Neecia Majolly is an Indian concert pianist, conductor, singer, teacher and composer.

Education
Majolly holds an ALS (Associate of La Salle - SIA College of the Arts, Singapore) in both performance and principles of teaching, ALCM (Associate of the London College of Music) in music theatre, LTCL (Licentiate of the Trinity College, London) in piano, voice and principles of teaching, LRSM (Licentiate of the Royal Schools of Music, London) in piano, and the FTCL (Fellowship of the Trinity College, London) in piano.

Music career
Majolly has several successful solo performances to her credit in Malaysia, Singapore, Western Australia, Brunei, Sweden, USA and India, and was an accompanist to Russian-American violinist Galina Heifetz in India. She has recorded for radio and television.

▶ Information provided
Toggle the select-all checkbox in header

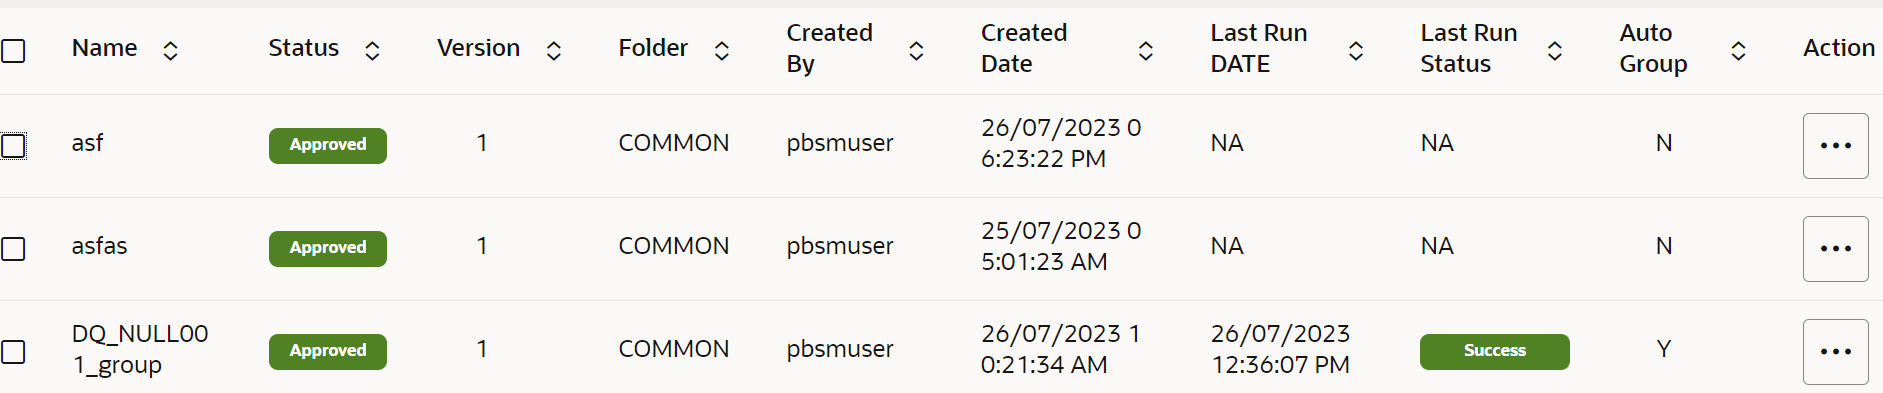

▶ Exercise set
1. According to the Neecia Majolly text, which violinist did she accompany in India?
2. Write out the stretch of the Neecia Majolly text from "Neecia Majolly is" through "London) in piano.", replacing "pianist" with "performer".

▶ Solution list
1. Galina Heifetz, a Russian-American violinist.

2.
Neecia Majolly is an Indian concert performer, conductor, singer, teacher and composer.

Education
Majolly holds an ALS (Associate of La Salle - SIA College of the Arts, Singapore) in both performance and principles of teaching, ALCM (Associate of the London College of Music) in music theatre, LTCL (Licentiate of the Trinity College, London) in piano, voice and principles of teaching, LRSM (Licentiate of the Royal Schools of Music, London) in piano, and the FTCL (Fellowship of the Trinity College, London) in piano.